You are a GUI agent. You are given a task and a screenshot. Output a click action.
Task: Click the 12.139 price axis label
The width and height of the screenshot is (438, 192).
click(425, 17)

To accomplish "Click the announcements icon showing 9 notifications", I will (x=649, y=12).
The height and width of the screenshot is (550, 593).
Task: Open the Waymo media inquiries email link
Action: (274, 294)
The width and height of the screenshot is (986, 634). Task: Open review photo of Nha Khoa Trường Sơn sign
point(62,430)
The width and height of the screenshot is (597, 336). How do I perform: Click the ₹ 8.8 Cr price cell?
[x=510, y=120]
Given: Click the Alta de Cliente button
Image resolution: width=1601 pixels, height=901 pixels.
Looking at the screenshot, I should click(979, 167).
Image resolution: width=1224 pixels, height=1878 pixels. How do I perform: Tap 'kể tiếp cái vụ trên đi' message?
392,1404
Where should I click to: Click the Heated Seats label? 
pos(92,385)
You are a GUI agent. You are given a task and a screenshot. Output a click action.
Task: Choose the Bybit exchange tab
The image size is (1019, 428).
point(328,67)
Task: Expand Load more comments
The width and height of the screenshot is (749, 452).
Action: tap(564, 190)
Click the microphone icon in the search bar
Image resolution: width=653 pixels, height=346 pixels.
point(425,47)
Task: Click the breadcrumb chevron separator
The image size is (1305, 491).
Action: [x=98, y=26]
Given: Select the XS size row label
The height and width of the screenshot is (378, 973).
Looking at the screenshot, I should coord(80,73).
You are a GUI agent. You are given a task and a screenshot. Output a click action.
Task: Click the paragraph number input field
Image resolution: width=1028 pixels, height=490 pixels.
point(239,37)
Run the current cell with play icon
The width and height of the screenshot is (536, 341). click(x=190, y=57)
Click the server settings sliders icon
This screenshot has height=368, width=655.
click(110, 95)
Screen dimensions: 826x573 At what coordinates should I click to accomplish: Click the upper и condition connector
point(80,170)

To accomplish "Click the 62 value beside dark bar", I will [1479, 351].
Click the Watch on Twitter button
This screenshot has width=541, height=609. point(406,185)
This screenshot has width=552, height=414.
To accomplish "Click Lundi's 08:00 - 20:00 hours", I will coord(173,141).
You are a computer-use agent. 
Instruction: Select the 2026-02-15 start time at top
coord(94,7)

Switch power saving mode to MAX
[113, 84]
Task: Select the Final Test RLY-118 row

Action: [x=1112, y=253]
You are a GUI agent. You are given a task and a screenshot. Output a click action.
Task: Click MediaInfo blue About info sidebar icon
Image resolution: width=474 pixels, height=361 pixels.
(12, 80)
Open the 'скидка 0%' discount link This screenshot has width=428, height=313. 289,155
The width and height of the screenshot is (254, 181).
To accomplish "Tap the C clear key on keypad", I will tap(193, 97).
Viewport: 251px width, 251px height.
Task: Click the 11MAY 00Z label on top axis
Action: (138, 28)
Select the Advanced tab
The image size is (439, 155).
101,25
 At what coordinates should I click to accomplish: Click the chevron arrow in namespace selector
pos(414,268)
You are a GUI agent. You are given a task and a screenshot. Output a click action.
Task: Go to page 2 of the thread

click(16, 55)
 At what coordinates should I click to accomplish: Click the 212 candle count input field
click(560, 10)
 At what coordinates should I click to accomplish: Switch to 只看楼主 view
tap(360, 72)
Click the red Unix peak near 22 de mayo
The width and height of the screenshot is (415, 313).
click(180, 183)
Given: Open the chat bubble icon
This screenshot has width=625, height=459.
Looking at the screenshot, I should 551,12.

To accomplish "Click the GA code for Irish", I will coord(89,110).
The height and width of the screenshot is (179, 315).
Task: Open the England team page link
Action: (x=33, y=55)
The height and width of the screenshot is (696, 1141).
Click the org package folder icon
- - -
Exercise description
Repeat the data in full, keeping each word exactly as it is.

Output of the task
You are a GUI agent. You are given a task and a screenshot. Output a click action.
Task: Click the 12.139 price axis label
The width and height of the screenshot is (438, 192).
click(425, 17)

To accomplish "Click the announcements icon showing 9 notifications", I will (x=649, y=12).
The height and width of the screenshot is (550, 593).
Task: Open the Waymo media inquiries email link
Action: (274, 294)
The width and height of the screenshot is (986, 634). Task: Open review photo of Nha Khoa Trường Sơn sign
point(62,430)
The width and height of the screenshot is (597, 336). How do I perform: Click the ₹ 8.8 Cr price cell?
[x=510, y=120]
Given: Click the Alta de Cliente button
Image resolution: width=1601 pixels, height=901 pixels.
Looking at the screenshot, I should click(979, 167).
Image resolution: width=1224 pixels, height=1878 pixels. How do I perform: Tap 'kể tiếp cái vụ trên đi' message?
392,1404
Where should I click to: Click the Heated Seats label? 
pos(92,385)
You are a GUI agent. You are given a task and a screenshot. Output a click action.
Task: Choose the Bybit exchange tab
The image size is (1019, 428).
point(328,67)
Task: Expand Load more comments
The width and height of the screenshot is (749, 452).
Action: tap(564, 190)
Click the microphone icon in the search bar
Image resolution: width=653 pixels, height=346 pixels.
point(425,47)
Task: Click the breadcrumb chevron separator
The image size is (1305, 491).
Action: [x=98, y=26]
Given: Select the XS size row label
The height and width of the screenshot is (378, 973).
Looking at the screenshot, I should coord(80,73).
You are a GUI agent. You are given a task and a screenshot. Output a click action.
Task: Click the paragraph number input field
Image resolution: width=1028 pixels, height=490 pixels.
point(239,37)
Run the current cell with play icon
The width and height of the screenshot is (536, 341). click(x=190, y=57)
Click the server settings sliders icon
This screenshot has height=368, width=655.
click(110, 95)
Screen dimensions: 826x573 At what coordinates should I click to accomplish: Click the upper и condition connector
point(80,170)

To accomplish "Click the 62 value beside dark bar", I will [1479, 351].
Click the Watch on Twitter button
This screenshot has width=541, height=609. point(406,185)
This screenshot has width=552, height=414.
To accomplish "Click Lundi's 08:00 - 20:00 hours", I will coord(173,141).
You are a computer-use agent. 
Instruction: Select the 2026-02-15 start time at top
coord(94,7)

Switch power saving mode to MAX
[113, 84]
Task: Select the Final Test RLY-118 row

Action: [x=1112, y=253]
You are a GUI agent. You are given a task and a screenshot. Output a click action.
Task: Click MediaInfo blue About info sidebar icon
Image resolution: width=474 pixels, height=361 pixels.
(12, 80)
Open the 'скидка 0%' discount link This screenshot has width=428, height=313. 289,155
The width and height of the screenshot is (254, 181).
To accomplish "Tap the C clear key on keypad", I will tap(193, 97).
Viewport: 251px width, 251px height.
Task: Click the 11MAY 00Z label on top axis
Action: (138, 28)
Select the Advanced tab
The image size is (439, 155).
101,25
 At what coordinates should I click to accomplish: Click the chevron arrow in namespace selector
pos(414,268)
You are a GUI agent. You are given a task and a screenshot. Output a click action.
Task: Go to page 2 of the thread

click(16, 55)
 At what coordinates should I click to accomplish: Click the 212 candle count input field
click(560, 10)
 At what coordinates should I click to accomplish: Switch to 只看楼主 view
tap(360, 72)
Click the red Unix peak near 22 de mayo
The width and height of the screenshot is (415, 313).
click(180, 183)
Given: Open the chat bubble icon
This screenshot has width=625, height=459.
Looking at the screenshot, I should 551,12.

To accomplish "Click the GA code for Irish", I will coord(89,110).
The height and width of the screenshot is (179, 315).
Task: Open the England team page link
Action: (x=33, y=55)
The height and width of the screenshot is (696, 1141).
Click the org package folder icon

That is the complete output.